昨日の夕方、用事を済ませた帰り道、二子玉川駅で電車を乗り換えようとホームに降り立つと、多摩川の川原越しに富士山の姿が見えた。
姿が見えたと言っても、ほんのりとオレンジ色に染まった白い空に、ぼんやりと青黒いシルエットが浮かんでいるだけであったが、夏に富士山が見えるとは珍しいなと思いながら、電車を待つ間に私はそれを見つめていた。
その後、帰り道の大井町線に乗りながらも、富士山の眺めのことを考えていた私は、あることを思い出した。それは、この沿線に富士山の良く見える場所があったということである。それで私は、二子玉川駅の次の上野毛駅で下車し、その場所へと向かってみた。
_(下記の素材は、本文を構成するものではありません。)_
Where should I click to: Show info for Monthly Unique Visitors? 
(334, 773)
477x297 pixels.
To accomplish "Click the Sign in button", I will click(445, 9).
駅前から環八通りを渡って線路沿いに出て、二子玉川方面へ戻ると、切り通しになった大井町線にかかる二つ目の橋が、富士山を眺めるポイントである。この橋の名を富士見橋という。橋の真ん中に立って二子玉川方を見れば、まさに正面に富士山の姿がある。文字通り、富士を見るために作られたような橋だ。
ただ、日が暮れかけてきたこともあって、二子玉川駅で見たときよりも山の姿はぼんやりとしてきた。しかも、山は雲を纏ってきた。
そんな富士山と一緒に、9000系を捉えてみた。
大井町線の電車を入れるためには、カメラを引かなければいけない。そうすると山の姿は小さくなってしまう。だから、富士山だか何だかよくわからなくなってしまった。
ここで富士山と電車をはっきりと捉えるためには、冬の良く晴れた朝にでも来なければいけないなと思う。でも、それが来るべき季節の楽しみにもなってきた。